==== FRAGMENTO PARA LEER

Ayuso, Mañueco y Page, de
derecha a izquierda, reunidos en Ávila (foto, ConSalud.es)
Lo que cuentan
Mañueco y Page de su reunión en Ávila con Díaz Ayuso, da que pensar. Se trataba
allí del confinamiento perimetral de las comunidades de Castilla y León, Castilla-La
Mancha y Madrid, que queda encerrada entre las dos anteriores como los
calamares en el bocadillo. La coordinación del bloque geográfico compacto a
efectos de pandemia y el consenso de todas las partes en las medidas eran
condición indispensable para la eficacia del operativo que debía montarse. Page
y Mañueco expusieron sus argumentos y discutieron sobre los procedimientos,
mientras la lideresa madrileña ejercía de convidada de piedra. Solo pidió para
sí misma ser la última en hablar en la rueda de prensa, lo que lógicamente le
fue concedido, tanto por galantería como por el peso de la Comunidad madrileña
en el subconjunto allí reunido.
Acabada la
discusión con acuerdo aparente de las partes, Ayuso fue un momento al baño
antes de la rueda de prensa. No tuvo que explicar nada a nadie, sin duda en su
bolso llevaba alguna chisma (“device” lo llaman en inglés) que permitía la
escucha de lo que se había ido poniendo encima de la mesa, desde algún lugar
remoto. Recibida la oportuna consigna por el móvil, Ayuso procedió
disciplinadamente a reventar el consenso intercomunitario y la rueda de prensa
de paso.
Despuntan nuevas
formas de filibusterismo político. De la máxima buenista “lo importante es
remar juntos en la misma dirección”, se está pasando a “lo esencial es reventar
lo que hacen los otros, aunque hacerlo no sirva para nada”. Trump actúa de ese
modo. La “trumpolítica” es una especie de marca de fábrica de una determinada
forma de hacer, profundamente antidemocrática pero que rinde a las formas de la
democracia el homenaje de la hipocresía.

========
==== DATOS PROPORCIONADOS

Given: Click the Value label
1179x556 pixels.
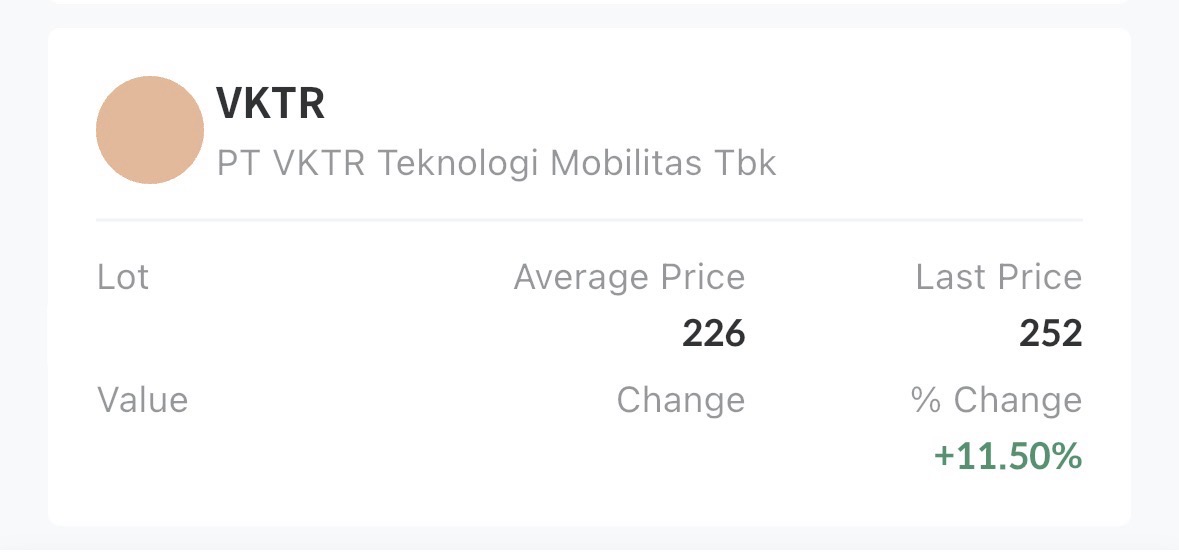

========

OBJETIVO DEL EJERCICIO
Transcribe sin cambios el tramo del texto sobre la reunión en Ávila que va desde "Ayuso, Mañueco y" hasta "subconjunto allí reunido.", incluidos ambos extremos.

RESPUESTA
Ayuso, Mañueco y Page, de
derecha a izquierda, reunidos en Ávila (foto, ConSalud.es)
Lo que cuentan
Mañueco y Page de su reunión en Ávila con Díaz Ayuso, da que pensar. Se trataba
allí del confinamiento perimetral de las comunidades de Castilla y León, Castilla-La
Mancha y Madrid, que queda encerrada entre las dos anteriores como los
calamares en el bocadillo. La coordinación del bloque geográfico compacto a
efectos de pandemia y el consenso de todas las partes en las medidas eran
condición indispensable para la eficacia del operativo que debía montarse. Page
y Mañueco expusieron sus argumentos y discutieron sobre los procedimientos,
mientras la lideresa madrileña ejercía de convidada de piedra. Solo pidió para
sí misma ser la última en hablar en la rueda de prensa, lo que lógicamente le
fue concedido, tanto por galantería como por el peso de la Comunidad madrileña
en el subconjunto allí reunido.